“Soup Kitchens For The Soul”
I’ve just finished reading an article from the Sydney Morning Herald on Elaine Heumann Gurian’s visit to Australia. Elaine is the author of the book Civilizing The Museum and is a consultant to a large number of Museums, (including the Smithsonian, the Jewish Museum in Berlin and the Australian National Museum).
I was really interested in a number of things the article had to say, I really wish I could get my hands on her lecture that she was here to give:
A speech she gave at the Powerhouse yesterday, titled “The museum as soup kitchen”, examined how cultural institutions should be engaging much more creatively with the public. And not just museums, she includes art galleries, botanic gardens, historic houses and other educational attractions.
On one level Gurian means the term literally. During the Great Depression, she says, museums did act as soup kitchens. More recently, when the North Dakota city of Grand Forks was hit by a flood, the local museum became a civic refuge.
“They were a church on Sunday, a dance class on Wednesday afternoon, while still being a museum,” Gurian says.

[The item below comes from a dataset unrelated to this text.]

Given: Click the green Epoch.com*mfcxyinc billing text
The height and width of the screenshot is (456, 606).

She says the global financial crisis should be seen as an opportunity for museums to forge new links with local communities. Under her soup kitchen philosophy, museums should be satisfying spiritual, cultural and emotional needs.
Part of the problem, she argues, is that museums are still seen as elitist and inaccessible, partly “because some of them are … and those tend to look like the one in Night At The Museum“.

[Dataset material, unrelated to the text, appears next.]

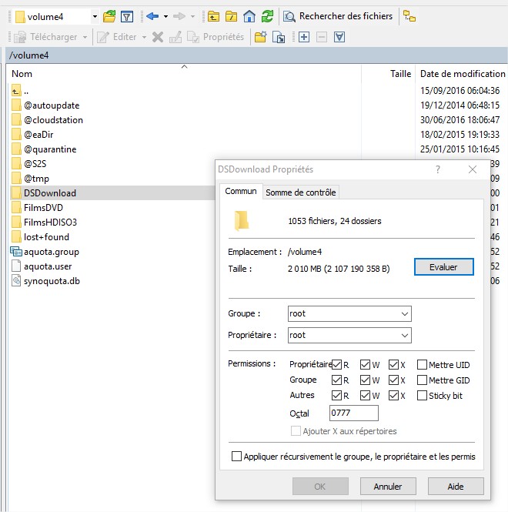Open the volume4 directory dropdown

tap(95, 16)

Too often cultural institutions are content to see themselves as repositories of “stuff”. They take care of their collections but see no real need to excite people who don’t know what’s there.
“Museums make culture visible, transforming it from an idea into something we can all see and participate in,” Gurian says. “That’s why governments fight over museums.”
Take the controversy over our National Museum when it opened in 2001, with right-wing critics – including the board members Christopher Pearson and David Barnett, and the historian Keith Windschuttle – denouncing it as presenting what some called its “black armband” view of Australian history.
“National museums of any country are always political.
Yet in its first decade the National Museum has won many awards and had record crowds. Like other Australian museums and galleries with free general admission, it also seems to be weathering the financial crisis.”